Franz Xaver Gruber e Pe. Joseph Mohr
     Karl Mauracher, mestre construtor e reparador de órgãos viajou várias vezes a Oberndorf para consertar o órgão. Numa das viagens obteve a partitura e a levou para sua terra. Foi assim, também despretensiosamente, que começou a difusão.
     De início, nem tinha nome e era chamada de “canção folclórica tirolesa”. Duas famílias que viajavam cantando canções populares do vale do Ziller incorporaram a peça a seu repertório e a entoaram em dezembro de 1832 em Leipzig num concerto de música folclórica. A partir de então a difusão progrediu como mancha de azeite.  
     Por fim, a família Rainer cantou o Stille Nacht na presença do imperador da Áustria Francisco I e do czar da Rússia Alexandre I. A canção natalina passou a ser a preferida do rei Frederico Guilherme IV da Prússia.
     O Pe. Joseph morreu pobremente na cidadezinha de Wagrain, nos Alpes, como pároco. Ele doou todos os seus bens para a educação das crianças.
     O inspetor escolar de São Johann, num relatório ao bispo, descreve o Pe. Joseph como um amigo dos fiéis, sempre perto dos pobres e um pai protetor. Seu nome foi esquecido por todos até ser recuperado posteriormente.
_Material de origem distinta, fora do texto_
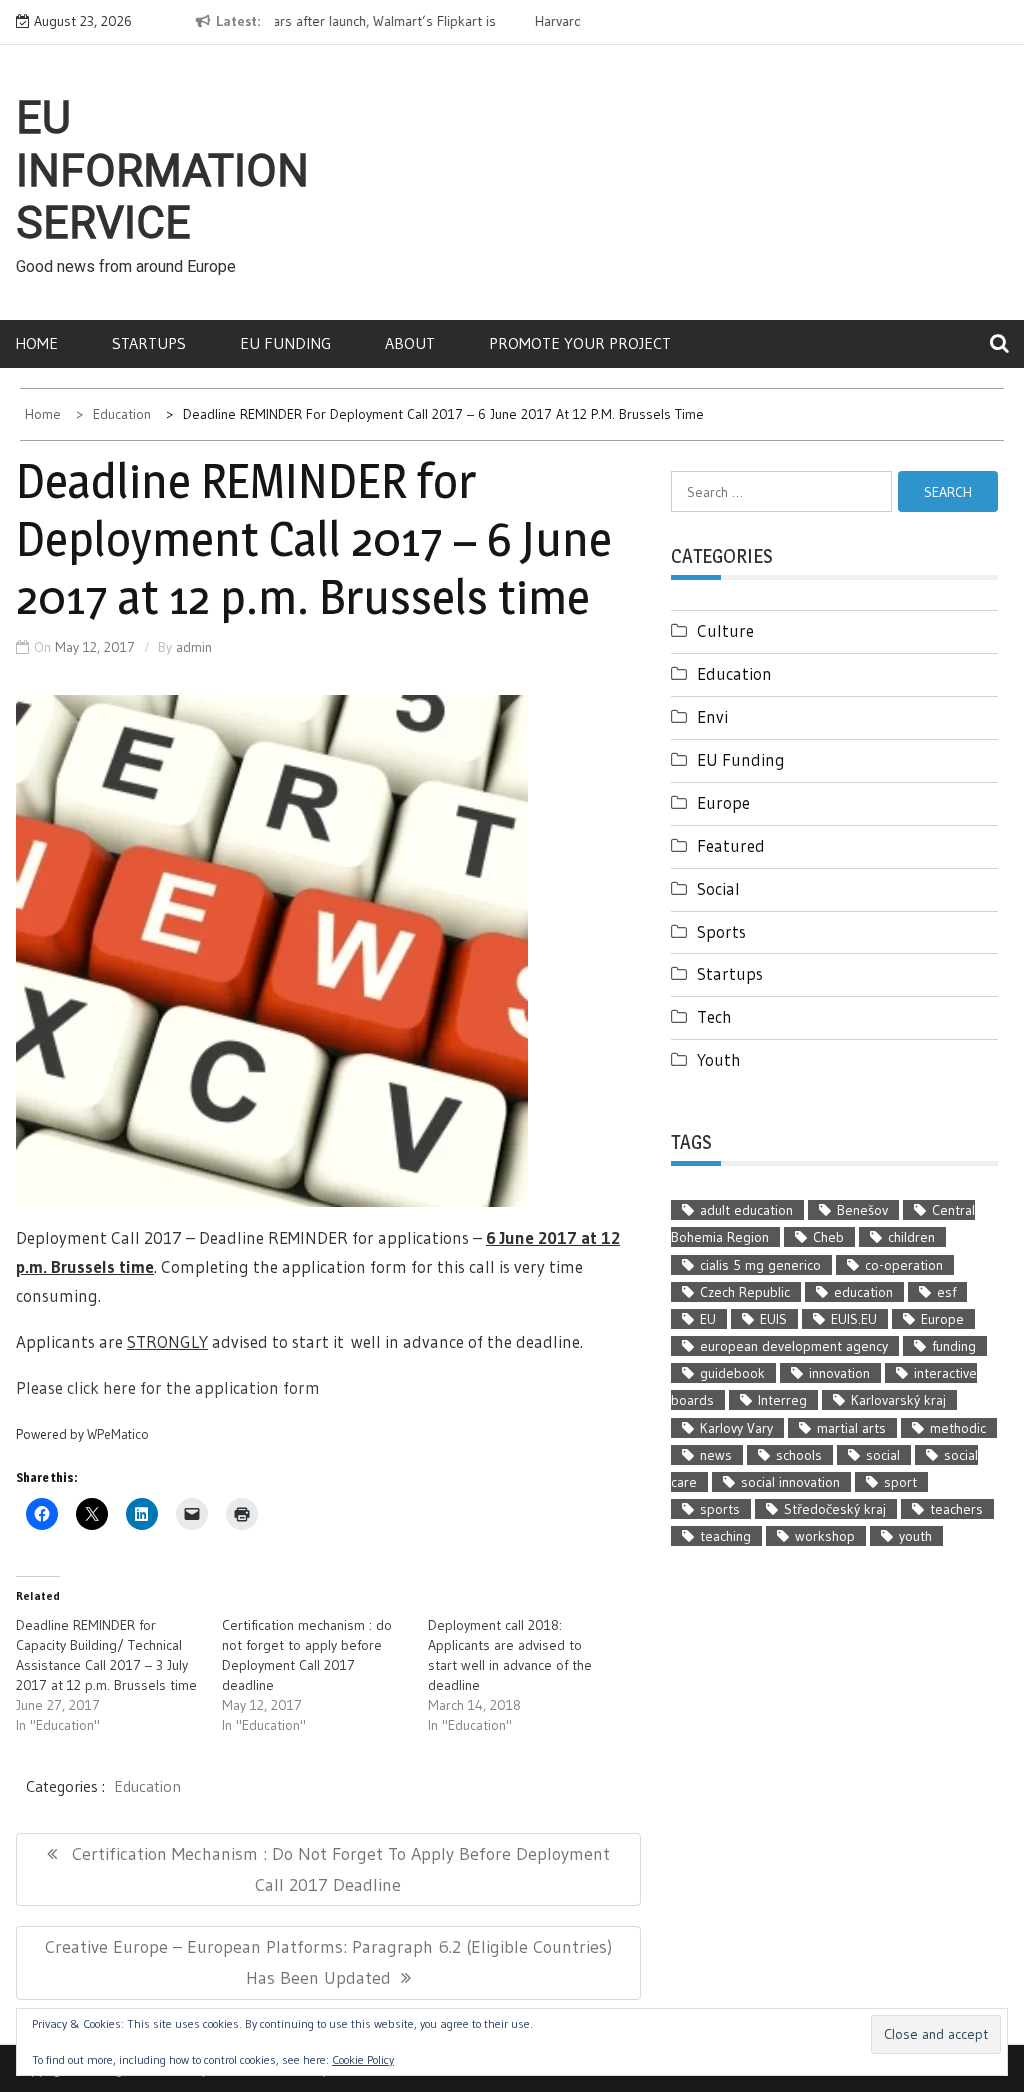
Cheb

     A família de Franz Xaver Gruber conservou alguns dos humildes móveis do músico e o violão daquela noite abençoada, hoje peça histórica. O túmulo de Franz é decorado com uma árvore de Natal todos os meses de dezembro.
     A imagem dos dois coautores está nos vitralzinhos da capelinha de São Nicolau.
     Assim é a riqueza insondável da Igreja: faz nascer no coração dos humildes e despretensiosos frutos de graça, perfeição e beleza que os gênios naturalmente mais dotados do mundo jamais conseguem superar.